◆ Directive ◆
Render the data below as a Markdown table with the columns No. and Line, one row per line, numbered in order, omitting blank lines.
>> begin Data supplied
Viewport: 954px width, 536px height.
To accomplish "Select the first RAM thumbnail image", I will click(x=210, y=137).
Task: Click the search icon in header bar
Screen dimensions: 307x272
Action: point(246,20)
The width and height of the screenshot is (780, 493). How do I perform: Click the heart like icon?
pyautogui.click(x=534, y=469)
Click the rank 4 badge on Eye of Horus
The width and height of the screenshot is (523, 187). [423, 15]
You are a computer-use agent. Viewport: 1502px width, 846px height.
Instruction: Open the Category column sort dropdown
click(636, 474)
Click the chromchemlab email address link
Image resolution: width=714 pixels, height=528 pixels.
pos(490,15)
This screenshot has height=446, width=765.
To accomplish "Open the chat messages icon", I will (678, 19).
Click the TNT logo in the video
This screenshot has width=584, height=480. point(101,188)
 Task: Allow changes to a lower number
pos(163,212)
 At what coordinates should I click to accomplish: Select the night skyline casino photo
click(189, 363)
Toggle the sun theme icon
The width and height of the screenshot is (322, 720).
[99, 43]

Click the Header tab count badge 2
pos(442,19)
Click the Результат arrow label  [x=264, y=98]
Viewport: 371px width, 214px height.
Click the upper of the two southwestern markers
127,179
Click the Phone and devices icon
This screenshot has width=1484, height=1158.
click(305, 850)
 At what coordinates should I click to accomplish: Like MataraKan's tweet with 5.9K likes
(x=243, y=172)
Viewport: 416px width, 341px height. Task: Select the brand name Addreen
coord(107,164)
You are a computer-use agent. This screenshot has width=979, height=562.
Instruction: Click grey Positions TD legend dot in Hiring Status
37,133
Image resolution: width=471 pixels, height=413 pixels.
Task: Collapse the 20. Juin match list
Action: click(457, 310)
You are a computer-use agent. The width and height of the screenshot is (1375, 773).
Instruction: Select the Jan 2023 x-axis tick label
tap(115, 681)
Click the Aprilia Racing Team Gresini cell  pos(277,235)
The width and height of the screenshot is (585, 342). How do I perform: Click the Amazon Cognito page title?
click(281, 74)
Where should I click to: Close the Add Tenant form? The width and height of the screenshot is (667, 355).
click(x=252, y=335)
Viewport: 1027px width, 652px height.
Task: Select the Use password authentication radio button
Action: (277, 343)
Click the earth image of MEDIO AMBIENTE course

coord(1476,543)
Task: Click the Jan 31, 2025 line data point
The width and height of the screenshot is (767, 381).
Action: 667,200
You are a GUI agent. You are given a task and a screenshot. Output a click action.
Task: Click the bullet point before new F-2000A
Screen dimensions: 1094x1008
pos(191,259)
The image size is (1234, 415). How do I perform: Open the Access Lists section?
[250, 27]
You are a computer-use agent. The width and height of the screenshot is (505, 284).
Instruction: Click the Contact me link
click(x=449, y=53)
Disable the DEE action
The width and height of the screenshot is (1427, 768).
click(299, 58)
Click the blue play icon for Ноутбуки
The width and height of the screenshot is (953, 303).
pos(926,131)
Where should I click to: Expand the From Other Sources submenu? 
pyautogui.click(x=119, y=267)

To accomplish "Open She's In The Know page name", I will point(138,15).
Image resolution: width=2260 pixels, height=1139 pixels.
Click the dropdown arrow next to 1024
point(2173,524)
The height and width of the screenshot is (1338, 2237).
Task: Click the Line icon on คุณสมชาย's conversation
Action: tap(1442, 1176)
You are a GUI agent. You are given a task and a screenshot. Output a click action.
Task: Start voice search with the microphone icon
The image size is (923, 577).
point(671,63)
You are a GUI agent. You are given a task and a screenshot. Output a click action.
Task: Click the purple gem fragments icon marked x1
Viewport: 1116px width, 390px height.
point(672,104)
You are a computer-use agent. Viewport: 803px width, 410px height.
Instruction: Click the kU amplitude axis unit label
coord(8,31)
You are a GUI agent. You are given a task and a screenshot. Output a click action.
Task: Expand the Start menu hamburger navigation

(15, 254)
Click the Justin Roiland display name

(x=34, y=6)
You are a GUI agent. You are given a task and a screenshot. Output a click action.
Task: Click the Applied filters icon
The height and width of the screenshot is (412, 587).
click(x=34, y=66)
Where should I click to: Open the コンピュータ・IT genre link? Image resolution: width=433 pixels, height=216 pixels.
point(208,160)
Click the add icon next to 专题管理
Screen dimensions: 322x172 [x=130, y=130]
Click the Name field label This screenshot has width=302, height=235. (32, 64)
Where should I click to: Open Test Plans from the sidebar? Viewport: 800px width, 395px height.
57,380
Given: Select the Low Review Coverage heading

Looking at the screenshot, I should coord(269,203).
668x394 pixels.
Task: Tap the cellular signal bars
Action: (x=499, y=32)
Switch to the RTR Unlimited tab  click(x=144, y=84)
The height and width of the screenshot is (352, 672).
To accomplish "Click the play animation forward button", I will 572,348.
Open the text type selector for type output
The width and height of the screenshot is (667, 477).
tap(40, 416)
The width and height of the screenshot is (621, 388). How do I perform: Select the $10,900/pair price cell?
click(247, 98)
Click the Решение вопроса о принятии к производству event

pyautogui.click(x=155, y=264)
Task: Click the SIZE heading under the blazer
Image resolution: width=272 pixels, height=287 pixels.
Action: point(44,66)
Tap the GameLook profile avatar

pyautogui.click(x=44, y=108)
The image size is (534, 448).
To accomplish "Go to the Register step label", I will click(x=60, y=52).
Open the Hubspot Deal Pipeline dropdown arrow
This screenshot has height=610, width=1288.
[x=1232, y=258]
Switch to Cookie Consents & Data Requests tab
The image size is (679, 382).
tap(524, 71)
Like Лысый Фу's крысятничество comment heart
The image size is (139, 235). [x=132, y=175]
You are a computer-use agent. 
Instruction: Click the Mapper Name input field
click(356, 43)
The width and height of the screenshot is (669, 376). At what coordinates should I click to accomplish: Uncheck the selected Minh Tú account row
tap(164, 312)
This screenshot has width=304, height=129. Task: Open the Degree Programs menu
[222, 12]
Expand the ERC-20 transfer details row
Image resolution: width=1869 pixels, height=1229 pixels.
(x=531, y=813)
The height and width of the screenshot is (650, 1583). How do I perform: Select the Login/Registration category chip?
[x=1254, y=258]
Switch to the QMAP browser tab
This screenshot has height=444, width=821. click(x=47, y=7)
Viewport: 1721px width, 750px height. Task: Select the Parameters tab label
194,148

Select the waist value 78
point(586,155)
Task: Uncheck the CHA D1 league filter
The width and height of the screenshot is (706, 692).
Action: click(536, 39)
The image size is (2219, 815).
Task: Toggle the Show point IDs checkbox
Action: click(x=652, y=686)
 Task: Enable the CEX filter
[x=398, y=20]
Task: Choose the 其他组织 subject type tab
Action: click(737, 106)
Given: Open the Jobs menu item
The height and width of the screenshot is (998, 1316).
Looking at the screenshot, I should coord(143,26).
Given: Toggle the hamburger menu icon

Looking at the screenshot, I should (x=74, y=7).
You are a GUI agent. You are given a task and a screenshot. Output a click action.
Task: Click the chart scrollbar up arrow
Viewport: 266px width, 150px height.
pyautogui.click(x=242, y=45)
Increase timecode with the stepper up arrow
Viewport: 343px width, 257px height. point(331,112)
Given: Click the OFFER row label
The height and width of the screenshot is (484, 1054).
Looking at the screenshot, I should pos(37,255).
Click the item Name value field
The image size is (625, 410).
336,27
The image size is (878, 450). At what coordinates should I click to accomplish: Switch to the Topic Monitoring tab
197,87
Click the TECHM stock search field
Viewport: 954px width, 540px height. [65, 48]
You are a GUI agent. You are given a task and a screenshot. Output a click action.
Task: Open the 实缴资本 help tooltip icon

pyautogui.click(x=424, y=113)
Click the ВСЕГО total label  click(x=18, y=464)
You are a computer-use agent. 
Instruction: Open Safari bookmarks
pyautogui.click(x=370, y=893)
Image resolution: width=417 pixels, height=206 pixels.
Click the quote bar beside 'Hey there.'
>> end Data supplied
◆ Solution to this exercise ◆
| No. | Line |
|---|---|
| 1 | Viewport: 954px width, 536px height. |
| 2 | To accomplish "Select the first RAM thumbnail image", I will click(x=210, y=137). |
| 3 | Task: Click the search icon in header bar |
| 4 | Screen dimensions: 307x272 |
| 5 | Action: point(246,20) |
| 6 | The width and height of the screenshot is (780, 493). How do I perform: Click the heart like icon? |
| 7 | pyautogui.click(x=534, y=469) |
| 8 | Click the rank 4 badge on Eye of Horus |
| 9 | The width and height of the screenshot is (523, 187). [423, 15] |
| 10 | You are a computer-use agent. Viewport: 1502px width, 846px height. |
| 11 | Instruction: Open the Category column sort dropdown |
| 12 | click(636, 474) |
| 13 | Click the chromchemlab email address link |
| 14 | Image resolution: width=714 pixels, height=528 pixels. |
| 15 | pos(490,15) |
| 16 | This screenshot has height=446, width=765. |
| 17 | To accomplish "Open the chat messages icon", I will (678, 19). |
| 18 | Click the TNT logo in the video |
| 19 | This screenshot has width=584, height=480. point(101,188) |
| 20 |  Task: Allow changes to a lower number |
| 21 | pos(163,212) |
| 22 |  At what coordinates should I click to accomplish: Select the night skyline casino photo |
| 23 | click(189, 363) |
| 24 | Toggle the sun theme icon |
| 25 | The width and height of the screenshot is (322, 720). |
| 26 | [99, 43] |
| 27 | Click the Header tab count badge 2 |
| 28 | pos(442,19) |
| 29 | Click the Результат arrow label  [x=264, y=98] |
| 30 | Viewport: 371px width, 214px height. |
| 31 | Click the upper of the two southwestern markers |
| 32 | 127,179 |
| 33 | Click the Phone and devices icon |
| 34 | This screenshot has width=1484, height=1158. |
| 35 | click(305, 850) |
| 36 |  At what coordinates should I click to accomplish: Like MataraKan's tweet with 5.9K likes |
| 37 | (x=243, y=172) |
| 38 | Viewport: 416px width, 341px height. Task: Select the brand name Addreen |
| 39 | coord(107,164) |
| 40 | You are a computer-use agent. This screenshot has width=979, height=562. |
| 41 | Instruction: Click grey Positions TD legend dot in Hiring Status |
| 42 | 37,133 |
| 43 | Image resolution: width=471 pixels, height=413 pixels. |
| 44 | Task: Collapse the 20. Juin match list |
| 45 | Action: click(457, 310) |
| 46 | You are a computer-use agent. The width and height of the screenshot is (1375, 773). |
| 47 | Instruction: Select the Jan 2023 x-axis tick label |
| 48 | tap(115, 681) |
| 49 | Click the Aprilia Racing Team Gresini cell  pos(277,235) |
| 50 | The width and height of the screenshot is (585, 342). How do I perform: Click the Amazon Cognito page title? |
| 51 | click(281, 74) |
| 52 | Where should I click to: Close the Add Tenant form? The width and height of the screenshot is (667, 355). |
| 53 | click(x=252, y=335) |
| 54 | Viewport: 1027px width, 652px height. |
| 55 | Task: Select the Use password authentication radio button |
| 56 | Action: (277, 343) |
| 57 | Click the earth image of MEDIO AMBIENTE course |
| 58 | coord(1476,543) |
| 59 | Task: Click the Jan 31, 2025 line data point |
| 60 | The width and height of the screenshot is (767, 381). |
| 61 | Action: 667,200 |
| 62 | You are a GUI agent. You are given a task and a screenshot. Output a click action. |
| 63 | Task: Click the bullet point before new F-2000A |
| 64 | Screen dimensions: 1094x1008 |
| 65 | pos(191,259) |
| 66 | The image size is (1234, 415). How do I perform: Open the Access Lists section? |
| 67 | [250, 27] |
| 68 | You are a computer-use agent. The width and height of the screenshot is (505, 284). |
| 69 | Instruction: Click the Contact me link |
| 70 | click(x=449, y=53) |
| 71 | Disable the DEE action |
| 72 | The width and height of the screenshot is (1427, 768). |
| 73 | click(299, 58) |
| 74 | Click the blue play icon for Ноутбуки |
| 75 | The width and height of the screenshot is (953, 303). |
| 76 | pos(926,131) |
| 77 | Where should I click to: Expand the From Other Sources submenu?  |
| 78 | pyautogui.click(x=119, y=267) |
| 79 | To accomplish "Open She's In The Know page name", I will point(138,15). |
| 80 | Image resolution: width=2260 pixels, height=1139 pixels. |
| 81 | Click the dropdown arrow next to 1024 |
| 82 | point(2173,524) |
| 83 | The height and width of the screenshot is (1338, 2237). |
| 84 | Task: Click the Line icon on คุณสมชาย's conversation |
| 85 | Action: tap(1442, 1176) |
| 86 | You are a GUI agent. You are given a task and a screenshot. Output a click action. |
| 87 | Task: Start voice search with the microphone icon |
| 88 | The image size is (923, 577). |
| 89 | point(671,63) |
| 90 | You are a GUI agent. You are given a task and a screenshot. Output a click action. |
| 91 | Task: Click the purple gem fragments icon marked x1 |
| 92 | Viewport: 1116px width, 390px height. |
| 93 | point(672,104) |
| 94 | You are a computer-use agent. Viewport: 803px width, 410px height. |
| 95 | Instruction: Click the kU amplitude axis unit label |
| 96 | coord(8,31) |
| 97 | You are a GUI agent. You are given a task and a screenshot. Output a click action. |
| 98 | Task: Expand the Start menu hamburger navigation |
| 99 | (15, 254) |
| 100 | Click the Justin Roiland display name |
| 101 | (x=34, y=6) |
| 102 | You are a GUI agent. You are given a task and a screenshot. Output a click action. |
| 103 | Task: Click the Applied filters icon |
| 104 | The height and width of the screenshot is (412, 587). |
| 105 | click(x=34, y=66) |
| 106 | Where should I click to: Open the コンピュータ・IT genre link? Image resolution: width=433 pixels, height=216 pixels. |
| 107 | point(208,160) |
| 108 | Click the add icon next to 专题管理 |
| 109 | Screen dimensions: 322x172 [x=130, y=130] |
| 110 | Click the Name field label This screenshot has width=302, height=235. (32, 64) |
| 111 | Where should I click to: Open Test Plans from the sidebar? Viewport: 800px width, 395px height. |
| 112 | 57,380 |
| 113 | Given: Select the Low Review Coverage heading |
| 114 | Looking at the screenshot, I should coord(269,203). |
| 115 | 668x394 pixels. |
| 116 | Task: Tap the cellular signal bars |
| 117 | Action: (x=499, y=32) |
| 118 | Switch to the RTR Unlimited tab  click(x=144, y=84) |
| 119 | The height and width of the screenshot is (352, 672). |
| 120 | To accomplish "Click the play animation forward button", I will 572,348. |
| 121 | Open the text type selector for type output |
| 122 | The width and height of the screenshot is (667, 477). |
| 123 | tap(40, 416) |
| 124 | The width and height of the screenshot is (621, 388). How do I perform: Select the $10,900/pair price cell? |
| 125 | click(247, 98) |
| 126 | Click the Решение вопроса о принятии к производству event |
| 127 | pyautogui.click(x=155, y=264) |
| 128 | Task: Click the SIZE heading under the blazer |
| 129 | Image resolution: width=272 pixels, height=287 pixels. |
| 130 | Action: point(44,66) |
| 131 | Tap the GameLook profile avatar |
| 132 | pyautogui.click(x=44, y=108) |
| 133 | The image size is (534, 448). |
| 134 | To accomplish "Go to the Register step label", I will click(x=60, y=52). |
| 135 | Open the Hubspot Deal Pipeline dropdown arrow |
| 136 | This screenshot has height=610, width=1288. |
| 137 | [x=1232, y=258] |
| 138 | Switch to Cookie Consents & Data Requests tab |
| 139 | The image size is (679, 382). |
| 140 | tap(524, 71) |
| 141 | Like Лысый Фу's крысятничество comment heart |
| 142 | The image size is (139, 235). [x=132, y=175] |
| 143 | You are a computer-use agent.  |
| 144 | Instruction: Click the Mapper Name input field |
| 145 | click(356, 43) |
| 146 | The width and height of the screenshot is (669, 376). At what coordinates should I click to accomplish: Uncheck the selected Minh Tú account row |
| 147 | tap(164, 312) |
| 148 | This screenshot has width=304, height=129. Task: Open the Degree Programs menu |
| 149 | [222, 12] |
| 150 | Expand the ERC-20 transfer details row |
| 151 | Image resolution: width=1869 pixels, height=1229 pixels. |
| 152 | (x=531, y=813) |
| 153 | The height and width of the screenshot is (650, 1583). How do I perform: Select the Login/Registration category chip? |
| 154 | [x=1254, y=258] |
| 155 | Switch to the QMAP browser tab |
| 156 | This screenshot has height=444, width=821. click(x=47, y=7) |
| 157 | Viewport: 1721px width, 750px height. Task: Select the Parameters tab label |
| 158 | 194,148 |
| 159 | Select the waist value 78 |
| 160 | point(586,155) |
| 161 | Task: Uncheck the CHA D1 league filter |
| 162 | The width and height of the screenshot is (706, 692). |
| 163 | Action: click(536, 39) |
| 164 | The image size is (2219, 815). |
| 165 | Task: Toggle the Show point IDs checkbox |
| 166 | Action: click(x=652, y=686) |
| 167 |  Task: Enable the CEX filter |
| 168 | [x=398, y=20] |
| 169 | Task: Choose the 其他组织 subject type tab |
| 170 | Action: click(737, 106) |
| 171 | Given: Open the Jobs menu item |
| 172 | The height and width of the screenshot is (998, 1316). |
| 173 | Looking at the screenshot, I should coord(143,26). |
| 174 | Given: Toggle the hamburger menu icon |
| 175 | Looking at the screenshot, I should (x=74, y=7). |
| 176 | You are a GUI agent. You are given a task and a screenshot. Output a click action. |
| 177 | Task: Click the chart scrollbar up arrow |
| 178 | Viewport: 266px width, 150px height. |
| 179 | pyautogui.click(x=242, y=45) |
| 180 | Increase timecode with the stepper up arrow |
| 181 | Viewport: 343px width, 257px height. point(331,112) |
| 182 | Given: Click the OFFER row label |
| 183 | The height and width of the screenshot is (484, 1054). |
| 184 | Looking at the screenshot, I should pos(37,255). |
| 185 | Click the item Name value field |
| 186 | The image size is (625, 410). |
| 187 | 336,27 |
| 188 | The image size is (878, 450). At what coordinates should I click to accomplish: Switch to the Topic Monitoring tab |
| 189 | 197,87 |
| 190 | Click the TECHM stock search field |
| 191 | Viewport: 954px width, 540px height. [65, 48] |
| 192 | You are a GUI agent. You are given a task and a screenshot. Output a click action. |
| 193 | Task: Open the 实缴资本 help tooltip icon |
| 194 | pyautogui.click(x=424, y=113) |
| 195 | Click the ВСЕГО total label  click(x=18, y=464) |
| 196 | You are a computer-use agent.  |
| 197 | Instruction: Open Safari bookmarks |
| 198 | pyautogui.click(x=370, y=893) |
| 199 | Image resolution: width=417 pixels, height=206 pixels. |
| 200 | Click the quote bar beside 'Hey there.' |